Certainly, there are those who look back on their time in the schools fondly. 

When the Truth and Reconciliation Commission released its mammoth final report in 2015, it included a small section which details some of those positive stories.

"I learned some fine things at the school," Monique Papatie said in that section, "Warm memories," crediting her residential school experience with setting her on the path to becoming a teacher.

"That's why this morning you see me walking with a book, I'm still that way today, I'm still an educator."

In 2015, acclaimed Cree author and playwright Tomson Highway also spoke of "the joy" during his time attending the Guy Hill Indian Residential School in The Pas, Man.

Acclaimed Cree author, playwright Tomson Highway said he remembers 'the joy' of being in residential school for 12 years.
"Nine of the happiest years of my life I spent it at that school," he told the Huffington Post. "I learned your language, for God's sake. Have you learned my language? No, so who's the privileged one and who is underprivileged?"
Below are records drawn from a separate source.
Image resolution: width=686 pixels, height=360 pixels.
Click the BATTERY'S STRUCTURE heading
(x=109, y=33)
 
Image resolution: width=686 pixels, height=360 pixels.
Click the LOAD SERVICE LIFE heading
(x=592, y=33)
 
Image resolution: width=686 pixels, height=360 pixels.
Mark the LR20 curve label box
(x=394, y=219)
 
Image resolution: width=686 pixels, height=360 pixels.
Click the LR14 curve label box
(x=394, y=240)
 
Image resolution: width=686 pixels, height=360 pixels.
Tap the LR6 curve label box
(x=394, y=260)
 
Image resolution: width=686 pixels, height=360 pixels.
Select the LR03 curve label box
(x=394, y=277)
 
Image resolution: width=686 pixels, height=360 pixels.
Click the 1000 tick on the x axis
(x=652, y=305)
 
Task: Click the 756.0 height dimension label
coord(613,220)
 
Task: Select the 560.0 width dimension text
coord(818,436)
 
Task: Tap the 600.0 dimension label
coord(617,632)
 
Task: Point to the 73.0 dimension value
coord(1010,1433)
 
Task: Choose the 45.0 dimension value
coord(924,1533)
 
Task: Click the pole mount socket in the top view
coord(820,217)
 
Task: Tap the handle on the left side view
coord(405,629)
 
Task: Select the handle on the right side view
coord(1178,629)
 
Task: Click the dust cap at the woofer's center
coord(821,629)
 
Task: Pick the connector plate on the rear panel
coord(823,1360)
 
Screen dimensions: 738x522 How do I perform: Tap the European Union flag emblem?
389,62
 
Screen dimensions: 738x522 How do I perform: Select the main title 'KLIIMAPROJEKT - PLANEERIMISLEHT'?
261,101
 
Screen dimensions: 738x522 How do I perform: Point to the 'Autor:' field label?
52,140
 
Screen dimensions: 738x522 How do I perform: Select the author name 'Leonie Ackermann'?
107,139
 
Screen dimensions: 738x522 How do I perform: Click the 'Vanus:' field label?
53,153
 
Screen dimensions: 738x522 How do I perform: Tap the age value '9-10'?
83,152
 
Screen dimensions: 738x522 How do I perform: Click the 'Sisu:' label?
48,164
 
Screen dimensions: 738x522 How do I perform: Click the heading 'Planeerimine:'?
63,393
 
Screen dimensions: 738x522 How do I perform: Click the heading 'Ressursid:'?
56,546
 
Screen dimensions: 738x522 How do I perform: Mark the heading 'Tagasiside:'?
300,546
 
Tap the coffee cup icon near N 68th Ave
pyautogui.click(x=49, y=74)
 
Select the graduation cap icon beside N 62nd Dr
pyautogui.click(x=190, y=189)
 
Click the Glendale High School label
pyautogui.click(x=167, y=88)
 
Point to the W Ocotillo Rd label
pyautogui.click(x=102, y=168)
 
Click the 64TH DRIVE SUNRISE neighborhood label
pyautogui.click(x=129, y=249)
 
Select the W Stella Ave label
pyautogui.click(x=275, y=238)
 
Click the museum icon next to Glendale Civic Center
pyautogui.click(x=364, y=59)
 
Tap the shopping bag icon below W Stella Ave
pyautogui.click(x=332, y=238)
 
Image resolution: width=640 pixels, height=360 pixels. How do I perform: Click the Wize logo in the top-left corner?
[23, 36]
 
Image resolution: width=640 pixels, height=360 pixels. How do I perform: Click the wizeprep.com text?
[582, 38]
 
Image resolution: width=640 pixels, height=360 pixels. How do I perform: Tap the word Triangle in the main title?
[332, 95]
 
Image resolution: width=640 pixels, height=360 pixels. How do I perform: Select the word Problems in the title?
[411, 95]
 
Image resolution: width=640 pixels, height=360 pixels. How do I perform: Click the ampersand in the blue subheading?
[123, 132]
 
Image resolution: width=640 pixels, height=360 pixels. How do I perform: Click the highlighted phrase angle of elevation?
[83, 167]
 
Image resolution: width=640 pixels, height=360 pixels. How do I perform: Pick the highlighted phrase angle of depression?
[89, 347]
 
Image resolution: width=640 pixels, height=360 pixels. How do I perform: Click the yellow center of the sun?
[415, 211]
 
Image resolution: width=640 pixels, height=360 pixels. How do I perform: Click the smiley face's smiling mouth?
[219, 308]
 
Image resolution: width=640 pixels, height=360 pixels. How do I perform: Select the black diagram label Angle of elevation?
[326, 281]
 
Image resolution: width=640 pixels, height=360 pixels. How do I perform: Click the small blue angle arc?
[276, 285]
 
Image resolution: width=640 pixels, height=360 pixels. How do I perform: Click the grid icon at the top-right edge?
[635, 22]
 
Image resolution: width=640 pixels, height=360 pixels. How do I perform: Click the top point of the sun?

While Highway's example shows that there are indeed success stories — he was a classically trained pianist by age 18 — it's important to remember they succeeded in spite of what the residential schools system did to so many others; the loss of language, culture and legacy of abuse that still haunts Indigenous communities across the country.

But many survivors have been emphatic on one point: it is their right — and their right alone — to find any good in it.